Short problem: Repeat the records word for word, from the very start through the line that contains "[Search] (1278, 32)", including that line.

Material supplied:
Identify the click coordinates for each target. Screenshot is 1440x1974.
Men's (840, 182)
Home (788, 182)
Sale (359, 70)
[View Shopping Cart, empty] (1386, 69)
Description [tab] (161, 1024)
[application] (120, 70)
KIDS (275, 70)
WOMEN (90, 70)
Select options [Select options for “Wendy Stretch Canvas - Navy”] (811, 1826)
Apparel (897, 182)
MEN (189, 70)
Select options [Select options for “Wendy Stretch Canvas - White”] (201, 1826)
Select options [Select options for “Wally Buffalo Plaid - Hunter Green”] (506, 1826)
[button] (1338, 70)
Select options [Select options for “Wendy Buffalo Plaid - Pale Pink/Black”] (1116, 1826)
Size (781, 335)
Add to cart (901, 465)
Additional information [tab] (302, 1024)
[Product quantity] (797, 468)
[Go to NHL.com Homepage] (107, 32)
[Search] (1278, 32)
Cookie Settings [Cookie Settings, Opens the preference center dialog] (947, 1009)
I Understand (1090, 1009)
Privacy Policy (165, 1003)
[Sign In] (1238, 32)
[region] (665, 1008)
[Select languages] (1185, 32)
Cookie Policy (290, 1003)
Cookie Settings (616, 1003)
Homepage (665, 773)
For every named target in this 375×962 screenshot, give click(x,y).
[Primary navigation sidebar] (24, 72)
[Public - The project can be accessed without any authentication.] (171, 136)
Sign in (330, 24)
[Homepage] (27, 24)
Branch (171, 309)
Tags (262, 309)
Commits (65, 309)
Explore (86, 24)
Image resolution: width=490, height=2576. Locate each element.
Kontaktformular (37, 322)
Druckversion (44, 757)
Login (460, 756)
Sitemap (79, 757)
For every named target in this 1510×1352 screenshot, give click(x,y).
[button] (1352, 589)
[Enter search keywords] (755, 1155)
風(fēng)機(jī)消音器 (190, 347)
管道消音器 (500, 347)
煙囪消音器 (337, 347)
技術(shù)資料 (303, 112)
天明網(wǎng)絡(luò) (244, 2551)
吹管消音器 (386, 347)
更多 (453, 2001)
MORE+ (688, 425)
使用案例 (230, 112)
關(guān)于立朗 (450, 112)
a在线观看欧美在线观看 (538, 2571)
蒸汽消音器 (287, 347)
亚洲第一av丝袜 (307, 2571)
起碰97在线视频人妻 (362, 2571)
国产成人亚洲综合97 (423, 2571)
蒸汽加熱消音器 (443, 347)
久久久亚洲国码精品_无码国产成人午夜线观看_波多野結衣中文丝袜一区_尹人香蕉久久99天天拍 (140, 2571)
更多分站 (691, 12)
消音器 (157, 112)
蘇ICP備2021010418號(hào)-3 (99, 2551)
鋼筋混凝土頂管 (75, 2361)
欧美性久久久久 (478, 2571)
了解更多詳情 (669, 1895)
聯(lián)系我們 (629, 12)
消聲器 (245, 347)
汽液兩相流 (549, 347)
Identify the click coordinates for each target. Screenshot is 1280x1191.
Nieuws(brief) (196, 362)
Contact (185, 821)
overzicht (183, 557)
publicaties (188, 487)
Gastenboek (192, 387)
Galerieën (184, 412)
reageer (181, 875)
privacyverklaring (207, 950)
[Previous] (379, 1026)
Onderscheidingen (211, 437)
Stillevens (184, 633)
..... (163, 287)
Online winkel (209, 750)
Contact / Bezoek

Task output:
Identify the click coordinates for each target. Screenshot is 1440x1974.
Men's (840, 182)
Home (788, 182)
Sale (359, 70)
[View Shopping Cart, empty] (1386, 69)
Description [tab] (161, 1024)
[application] (120, 70)
KIDS (275, 70)
WOMEN (90, 70)
Select options [Select options for “Wendy Stretch Canvas - Navy”] (811, 1826)
Apparel (897, 182)
MEN (189, 70)
Select options [Select options for “Wendy Stretch Canvas - White”] (201, 1826)
Select options [Select options for “Wally Buffalo Plaid - Hunter Green”] (506, 1826)
[button] (1338, 70)
Select options [Select options for “Wendy Buffalo Plaid - Pale Pink/Black”] (1116, 1826)
Size (781, 335)
Add to cart (901, 465)
Additional information [tab] (302, 1024)
[Product quantity] (797, 468)
[Go to NHL.com Homepage] (107, 32)
[Search] (1278, 32)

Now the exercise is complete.